Information is an important strategic and operational corporate asset, and, therefore, there is a need to have adequate security measures which can safeguard sensitive information. This project targets the development of techniques that are exhaustive and formally guarantee the correctness of security properties of the actual implementation given in a language such as ANSI-C. Model Checking, a perfect candidate to fulfill the task, exhaustively explores the entire state-space for violations of a property of interest.
However, Model Checking suffers from the state-space explosion problem, i.e., the size of the state-space often exceeds the capacity of the Model Checking tool. The main research challenge when applying Model Checking to large-scale software therefore is to address the scalability problem. In this project we tailor state-space reduction algorithms to the code security domain, and thus, develop specialized model checking algorithms for detecting security vulnerabilities.
During the first half of the project we were able to show that focusing on low-level security properties results in a considerable performance gain in static analysis algorithms. This project extends this work to model checking algorithms and subsequent refinement of abstract models.

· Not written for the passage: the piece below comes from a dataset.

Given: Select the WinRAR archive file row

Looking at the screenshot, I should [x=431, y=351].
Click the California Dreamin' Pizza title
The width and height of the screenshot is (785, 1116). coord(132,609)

Among the methods we investigate are:
a) performance and precision improvements in alias analysis,
b) abstract counterexample analysis and, based on that, guiding heuristics for model checking algorithms,
c) novel counterexample guided abstraction refinement (CEGAR) algorithms based on new abstract transformers, and
d) extensions to modeling formalisms by introduction of quantified verification conditions and improvements in algorithms for quantified bit-vector arithmetic.